The house that McKinley Weems was born in no longer exists. It was sold, torn down and replaced with the Statue Road Inn. Now that location is called Passion Play Road, but at the time of McKinley’s birth it was Magnetic Hollow Road. It would be another 45 years before Gerald L. K. Smith came to town and started shaking things up.
In the 1920s, most of the traffic on Magnetic Hollow Road was horse drawn log wagons slowly hauling railroad ties from sawmills in the woods to the railroad on Main Street. The drivers of these wagons often dozed as the horses knew the way. About twice a week there would be the excitement of an automobile coming down the road.
This was the same timeframe as “Lucky Lindy” flying a single engine airplane from Long Island, New York, to Paris, France, and young McKinley’s imagination was aflame with the possibilities of flying machines. He wanted to fly.
McKinley would walk up the long hollow that drained water from the direction of the Odd Fellows Cemetery and go up under the bluff and capture brooding buzzards. He’d carry the vultures (which will cause them to vomit) into the open and release them, just to see them take off and fly like an airplane.
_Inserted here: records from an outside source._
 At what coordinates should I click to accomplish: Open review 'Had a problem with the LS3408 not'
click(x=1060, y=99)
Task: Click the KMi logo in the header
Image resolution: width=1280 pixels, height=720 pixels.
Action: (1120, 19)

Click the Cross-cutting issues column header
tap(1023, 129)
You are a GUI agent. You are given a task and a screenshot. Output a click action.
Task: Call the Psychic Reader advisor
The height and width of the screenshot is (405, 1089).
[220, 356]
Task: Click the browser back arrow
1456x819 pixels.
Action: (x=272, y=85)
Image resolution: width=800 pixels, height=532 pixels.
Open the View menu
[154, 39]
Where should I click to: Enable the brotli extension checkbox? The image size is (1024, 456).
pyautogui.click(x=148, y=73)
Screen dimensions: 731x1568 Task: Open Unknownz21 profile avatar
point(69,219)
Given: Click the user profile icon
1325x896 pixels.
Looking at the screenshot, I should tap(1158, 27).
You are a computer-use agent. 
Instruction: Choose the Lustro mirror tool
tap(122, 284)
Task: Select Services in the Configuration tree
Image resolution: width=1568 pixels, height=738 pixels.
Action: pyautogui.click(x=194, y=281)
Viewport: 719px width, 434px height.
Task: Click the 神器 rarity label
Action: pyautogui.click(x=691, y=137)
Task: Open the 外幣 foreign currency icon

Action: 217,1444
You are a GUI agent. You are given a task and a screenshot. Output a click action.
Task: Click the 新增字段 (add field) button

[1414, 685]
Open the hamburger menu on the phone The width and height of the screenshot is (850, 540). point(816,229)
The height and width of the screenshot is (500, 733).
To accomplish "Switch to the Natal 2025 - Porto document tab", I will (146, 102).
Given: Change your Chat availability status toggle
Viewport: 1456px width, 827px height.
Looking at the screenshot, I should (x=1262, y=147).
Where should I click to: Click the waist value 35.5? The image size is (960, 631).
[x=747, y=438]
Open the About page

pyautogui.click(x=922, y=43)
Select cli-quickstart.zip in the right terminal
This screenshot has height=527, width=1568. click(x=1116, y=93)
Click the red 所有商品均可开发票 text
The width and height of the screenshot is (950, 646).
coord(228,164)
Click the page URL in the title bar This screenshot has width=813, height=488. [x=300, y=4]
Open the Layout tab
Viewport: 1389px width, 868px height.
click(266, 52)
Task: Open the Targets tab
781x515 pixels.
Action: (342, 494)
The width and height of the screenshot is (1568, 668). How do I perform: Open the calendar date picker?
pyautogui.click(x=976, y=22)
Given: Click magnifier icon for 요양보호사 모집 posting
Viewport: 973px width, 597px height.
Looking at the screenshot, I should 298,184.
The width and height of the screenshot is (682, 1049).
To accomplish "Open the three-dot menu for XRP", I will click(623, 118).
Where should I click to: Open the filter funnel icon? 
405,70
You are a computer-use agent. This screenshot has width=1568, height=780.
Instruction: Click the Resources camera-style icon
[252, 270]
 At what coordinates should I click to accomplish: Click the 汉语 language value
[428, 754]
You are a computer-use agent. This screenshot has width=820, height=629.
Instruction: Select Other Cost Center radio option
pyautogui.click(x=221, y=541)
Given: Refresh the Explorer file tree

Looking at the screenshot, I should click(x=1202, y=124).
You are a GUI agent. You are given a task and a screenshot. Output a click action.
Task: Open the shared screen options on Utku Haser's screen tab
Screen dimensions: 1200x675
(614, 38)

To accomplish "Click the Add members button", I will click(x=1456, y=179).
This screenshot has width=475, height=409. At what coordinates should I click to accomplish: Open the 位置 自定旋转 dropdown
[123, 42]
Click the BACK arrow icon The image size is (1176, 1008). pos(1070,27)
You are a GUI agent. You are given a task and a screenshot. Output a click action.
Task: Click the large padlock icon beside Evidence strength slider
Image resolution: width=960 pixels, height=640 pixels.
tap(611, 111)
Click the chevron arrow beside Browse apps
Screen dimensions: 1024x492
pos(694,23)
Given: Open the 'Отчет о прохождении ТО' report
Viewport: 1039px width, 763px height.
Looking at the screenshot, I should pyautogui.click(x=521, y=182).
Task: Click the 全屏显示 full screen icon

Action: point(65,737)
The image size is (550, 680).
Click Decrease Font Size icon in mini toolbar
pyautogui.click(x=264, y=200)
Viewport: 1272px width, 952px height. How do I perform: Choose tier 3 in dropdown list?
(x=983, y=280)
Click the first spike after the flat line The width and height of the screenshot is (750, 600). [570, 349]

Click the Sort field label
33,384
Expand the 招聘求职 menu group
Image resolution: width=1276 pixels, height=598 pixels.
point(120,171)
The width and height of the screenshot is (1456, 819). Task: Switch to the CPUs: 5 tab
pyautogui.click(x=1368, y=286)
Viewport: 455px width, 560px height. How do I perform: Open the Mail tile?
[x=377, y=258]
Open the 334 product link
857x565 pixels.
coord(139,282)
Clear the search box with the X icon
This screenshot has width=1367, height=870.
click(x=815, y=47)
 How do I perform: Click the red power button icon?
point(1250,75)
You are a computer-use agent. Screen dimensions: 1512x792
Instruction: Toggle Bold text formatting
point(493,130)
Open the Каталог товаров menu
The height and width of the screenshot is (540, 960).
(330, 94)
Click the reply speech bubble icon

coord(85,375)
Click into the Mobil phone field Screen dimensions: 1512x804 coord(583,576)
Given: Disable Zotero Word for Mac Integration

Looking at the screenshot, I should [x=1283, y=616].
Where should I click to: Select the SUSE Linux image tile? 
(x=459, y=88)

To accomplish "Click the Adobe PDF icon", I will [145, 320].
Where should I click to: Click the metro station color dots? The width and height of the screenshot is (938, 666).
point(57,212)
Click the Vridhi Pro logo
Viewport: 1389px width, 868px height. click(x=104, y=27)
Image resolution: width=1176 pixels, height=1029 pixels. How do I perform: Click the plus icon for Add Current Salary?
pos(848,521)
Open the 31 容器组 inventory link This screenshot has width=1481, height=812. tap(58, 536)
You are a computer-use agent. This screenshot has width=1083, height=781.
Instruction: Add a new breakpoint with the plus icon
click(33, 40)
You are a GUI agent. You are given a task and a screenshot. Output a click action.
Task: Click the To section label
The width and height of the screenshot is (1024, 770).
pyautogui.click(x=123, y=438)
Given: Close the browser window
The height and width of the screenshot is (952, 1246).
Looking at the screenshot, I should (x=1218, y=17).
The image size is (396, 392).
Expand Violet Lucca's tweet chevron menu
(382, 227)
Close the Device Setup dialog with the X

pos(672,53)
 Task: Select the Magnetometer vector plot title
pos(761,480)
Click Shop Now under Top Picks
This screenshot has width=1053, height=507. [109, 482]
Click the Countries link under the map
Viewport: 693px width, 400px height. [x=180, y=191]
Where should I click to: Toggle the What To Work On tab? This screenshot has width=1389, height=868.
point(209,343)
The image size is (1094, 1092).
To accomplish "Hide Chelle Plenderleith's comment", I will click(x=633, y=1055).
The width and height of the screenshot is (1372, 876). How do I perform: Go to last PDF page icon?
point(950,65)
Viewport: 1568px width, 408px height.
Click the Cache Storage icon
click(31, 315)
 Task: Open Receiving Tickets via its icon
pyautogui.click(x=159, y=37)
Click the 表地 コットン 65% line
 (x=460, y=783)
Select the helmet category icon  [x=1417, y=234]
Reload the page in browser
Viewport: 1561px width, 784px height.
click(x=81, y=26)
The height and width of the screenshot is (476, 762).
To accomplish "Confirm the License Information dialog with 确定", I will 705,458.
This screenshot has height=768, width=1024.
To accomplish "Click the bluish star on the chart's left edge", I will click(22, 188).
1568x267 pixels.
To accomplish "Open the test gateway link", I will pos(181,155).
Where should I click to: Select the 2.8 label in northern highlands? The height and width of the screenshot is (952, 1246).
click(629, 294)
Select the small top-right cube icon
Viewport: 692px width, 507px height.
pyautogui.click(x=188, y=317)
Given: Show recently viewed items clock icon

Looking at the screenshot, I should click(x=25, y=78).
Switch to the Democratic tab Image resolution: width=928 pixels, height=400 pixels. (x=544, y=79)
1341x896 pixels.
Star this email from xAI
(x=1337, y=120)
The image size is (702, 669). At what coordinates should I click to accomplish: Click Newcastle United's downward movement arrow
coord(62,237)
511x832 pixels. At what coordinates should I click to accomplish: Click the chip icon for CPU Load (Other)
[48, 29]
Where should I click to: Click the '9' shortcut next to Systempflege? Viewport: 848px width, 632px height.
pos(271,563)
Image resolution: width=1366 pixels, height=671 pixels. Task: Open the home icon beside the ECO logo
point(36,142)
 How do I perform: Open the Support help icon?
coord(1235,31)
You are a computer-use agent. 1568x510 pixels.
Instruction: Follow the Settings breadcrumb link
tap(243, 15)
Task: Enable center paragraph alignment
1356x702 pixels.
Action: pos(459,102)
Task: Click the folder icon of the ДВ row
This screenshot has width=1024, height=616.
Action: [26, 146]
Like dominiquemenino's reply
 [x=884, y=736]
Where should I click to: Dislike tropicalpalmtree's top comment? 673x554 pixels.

In 1930, a big airplane fly-in was organized to celebrate Independence Day in Eureka Springs. About a hundred biplanes landed at the airport on Onyx Cave Road and rides were offered at $1 per flight. Young Mac wanted to walk over and see the planes, but his father refused to let him go. I asked, “Why?” and McKinley shrugged and said, “It was the horse and buggy days.”
He had to content himself with watching from a distance, sitting in the top of a tall tree on Magnetic Hollow Road watching biplanes clear the forest after takeoff or coming in low to land.
Beginning in 1952, McKinley’s dream of flying was realized when he piloted a Piper Cub over Eureka Springs, dipping down to glance in the top windows of the Basin Park Hotel before going to take a look at Beaver. He flew for many years thereafter.